Day To Day Dream is at its best when settling into a jazz and R&B groove. “He’s My Man” sounds exactly like these songs should–smoky, lush, romantic. Bassist Booker King is the hero on that track, giving the song the depth it requires, and it’s a standout track among many. “Phased” is a sustained five minutes of gorgeous melody, and “Run, Run, Run” is a bright, sparkling splash of fun in the middle of the achingly earnest jazz songs and swinging soul. Meanwhile, coffee houses should be scrambling to put her “Love Enough For A Lifetime” over their speakers.
The album is not without its weaknesses. Strangely, for an artist with such soul cred, it’s only when Day To Day Dream goes for all-out soul that the album starts to show some cracks. I don’t know if it’s due to the mixing or the live recording, but the saxophone and backing vocals sometimes feel thin when they should sound warm, and the songs just don’t pull you into the rhythm the way they should.

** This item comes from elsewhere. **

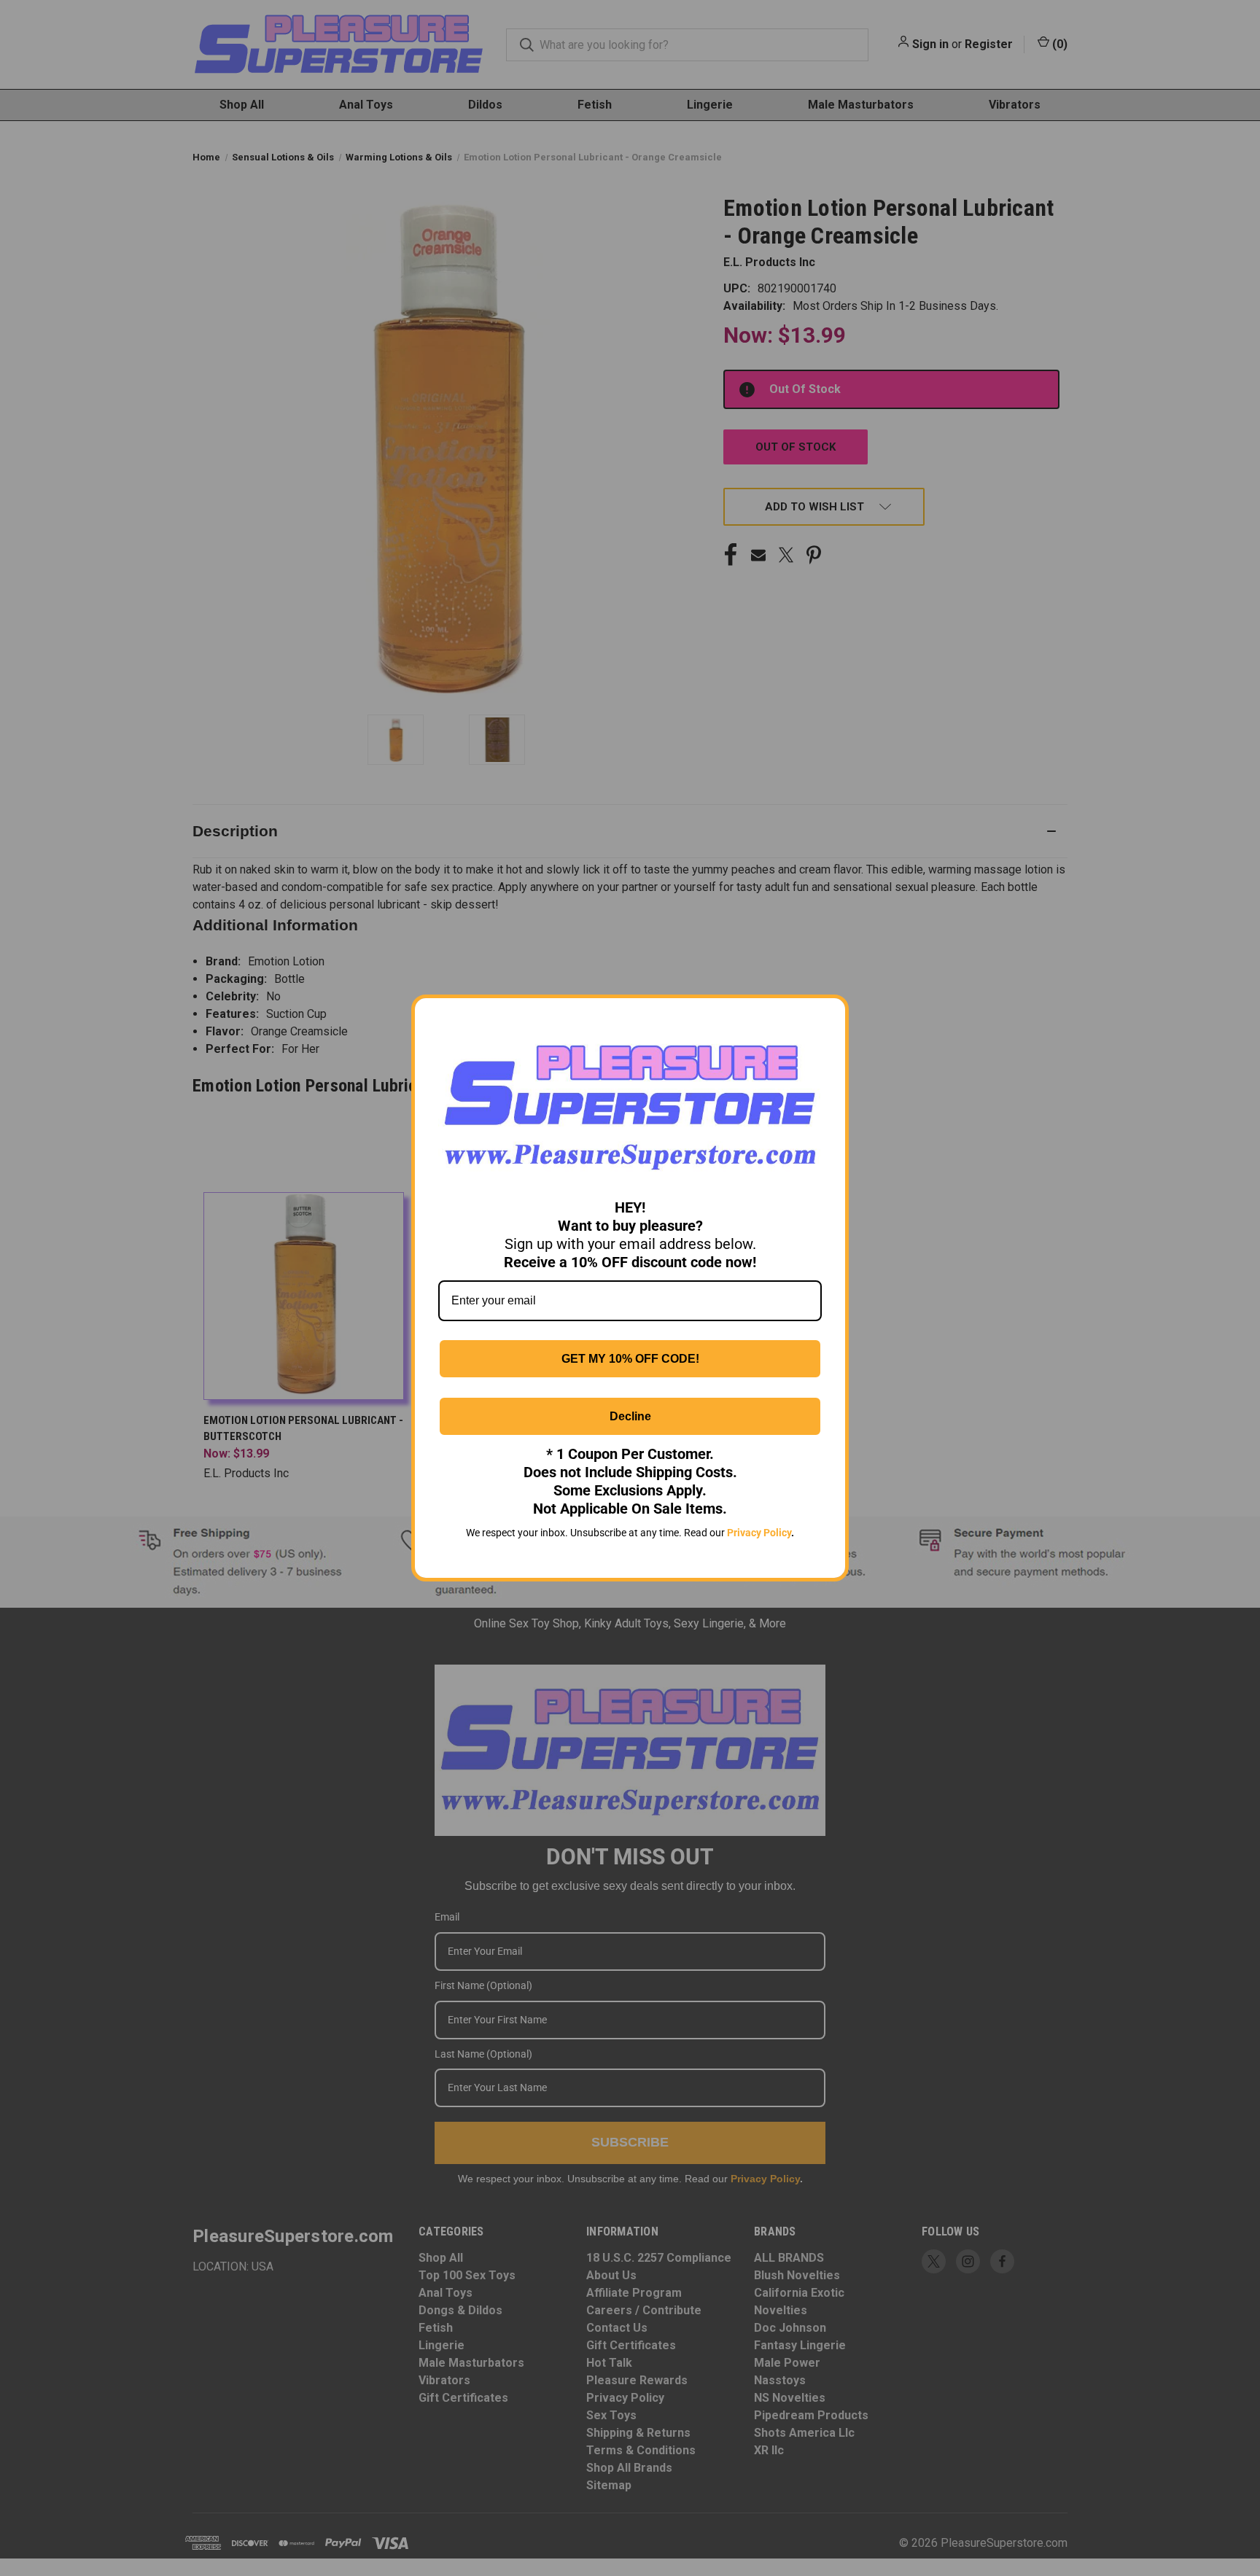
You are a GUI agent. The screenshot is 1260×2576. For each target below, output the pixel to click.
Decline (630, 1416)
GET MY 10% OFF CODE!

“Wheels on a Train” throws itself along with confidence and swagger, but the thinness of the production sometimes makes it sound like the facsimile of soul rather than the real thing. This doesn’t extend to Ghent’s piano or vocals, however, which dominate where they should, and thunder their way through the track. That said, it’s impossible to nitpick on “See It All”, a song where Ghent blows through these weaknesses through sheer force of piano and vocal virtuosity.
If Day To Day Dream has another weakness, it’s that the songs are sometimes too much technique and virtuosity and nothing else. The biggest culprit here is the lyrics, which, in songs like the title track “Day To Day Dream”, kind of just sit there. The rhymes are nimbly written, but the lyrics themselves don’t have much to say, and sometimes seem like placeholders, a necessary evil to contain Ghent’s bigger-than-life vocals and the band’s stellar performing. Ghent is also a little too in love with her melodies, and doesn’t let the songs get too far away from their choruses.
But these are minor complaints. In the face of some awesome songcraft and performances, there’s no question that this album is some quality work. And although it clocks in at 60 minutes, Day To Day Dream is varied enough that it doesn’t overstay its welcome. Valerie Ghent is obviously a talented, powerhouse singer/songwriter and if the album has anything to say, it’s that.